Financial Planners Often Overlook Reverse Mortgage Tax Advantages

image A recent article from Financial Planning discusses how retirees with 401(k)’s are faced with the question of how to structure their assets to avoid running out of money.  This becomes even more important with the turmoil in the financial markets and a reverse mortgage can be a great resource to help accomplish this.   

Some are calling this the next wave of retirement planning and it’s a great opportunity for advisors since these type of problems are too complex for most clients to solve on their own.  "The science of financial planning is shifting in this direction," says Brian Nygaard, managing director of Pershing in San Francisco. "I don’t think we are very far along yet as an industry, particularly in providing technical support, though individual advisors are working very hard to maximize results."

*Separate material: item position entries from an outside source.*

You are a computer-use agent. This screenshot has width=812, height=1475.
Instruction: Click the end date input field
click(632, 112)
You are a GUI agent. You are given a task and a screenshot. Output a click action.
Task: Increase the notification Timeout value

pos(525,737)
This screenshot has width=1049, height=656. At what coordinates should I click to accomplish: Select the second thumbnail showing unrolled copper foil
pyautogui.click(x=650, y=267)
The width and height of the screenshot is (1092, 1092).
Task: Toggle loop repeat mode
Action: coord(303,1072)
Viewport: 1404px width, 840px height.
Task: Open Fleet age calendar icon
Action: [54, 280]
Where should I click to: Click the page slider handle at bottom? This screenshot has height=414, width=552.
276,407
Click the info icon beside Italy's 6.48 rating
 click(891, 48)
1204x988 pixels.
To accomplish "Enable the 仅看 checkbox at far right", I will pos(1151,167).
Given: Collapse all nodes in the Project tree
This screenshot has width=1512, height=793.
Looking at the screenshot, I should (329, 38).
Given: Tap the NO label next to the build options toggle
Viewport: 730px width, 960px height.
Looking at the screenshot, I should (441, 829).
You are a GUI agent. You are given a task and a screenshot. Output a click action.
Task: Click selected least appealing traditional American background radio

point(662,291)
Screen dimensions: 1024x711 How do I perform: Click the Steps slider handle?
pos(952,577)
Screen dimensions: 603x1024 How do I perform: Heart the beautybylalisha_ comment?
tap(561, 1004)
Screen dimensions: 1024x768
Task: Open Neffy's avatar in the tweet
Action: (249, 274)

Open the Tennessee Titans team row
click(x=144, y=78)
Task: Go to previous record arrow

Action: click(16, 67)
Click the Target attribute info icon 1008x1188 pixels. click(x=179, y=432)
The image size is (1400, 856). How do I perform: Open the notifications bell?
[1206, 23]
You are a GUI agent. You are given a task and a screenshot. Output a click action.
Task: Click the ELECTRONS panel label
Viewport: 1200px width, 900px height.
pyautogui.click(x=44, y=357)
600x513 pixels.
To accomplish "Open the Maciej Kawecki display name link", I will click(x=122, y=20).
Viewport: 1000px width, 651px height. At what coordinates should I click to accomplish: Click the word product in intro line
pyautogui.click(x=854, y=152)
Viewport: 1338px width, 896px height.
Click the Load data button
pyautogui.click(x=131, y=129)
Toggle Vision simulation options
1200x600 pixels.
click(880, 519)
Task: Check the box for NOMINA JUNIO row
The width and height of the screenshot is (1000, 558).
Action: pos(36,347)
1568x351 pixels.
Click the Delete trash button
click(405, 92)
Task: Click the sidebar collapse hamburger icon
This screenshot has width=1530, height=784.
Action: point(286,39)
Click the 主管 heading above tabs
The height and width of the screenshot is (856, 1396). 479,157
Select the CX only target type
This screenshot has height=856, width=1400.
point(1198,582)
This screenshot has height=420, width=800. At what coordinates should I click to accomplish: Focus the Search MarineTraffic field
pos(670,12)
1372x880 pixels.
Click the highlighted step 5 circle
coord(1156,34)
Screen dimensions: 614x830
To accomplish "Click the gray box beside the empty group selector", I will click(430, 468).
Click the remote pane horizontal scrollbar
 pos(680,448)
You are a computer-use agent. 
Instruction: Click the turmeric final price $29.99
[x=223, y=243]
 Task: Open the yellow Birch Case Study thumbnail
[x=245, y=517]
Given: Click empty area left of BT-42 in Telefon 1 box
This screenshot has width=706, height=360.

As planners get more focused on drawing down, optimizing the sequence of withdrawals could become more standardized.  Traditionally, tax hasn’t been factored into spend down computer modeling so there are only a few tools at planners disposal.  Most of these tools ignore certain asset classes all together such as real estate.  This is not just a modeling problem. Reverse mortgages, which have many tax advantages, tend to be overlooked as a tax-efficient source of retirement funds  

Typically, financial planners have a negative outlook on using reverse mortgages and strictly see them as a last resort kind of product.  As the reverse mortgage industry continues to educate more financial planners about the product I’m hoping we will see their outlook change.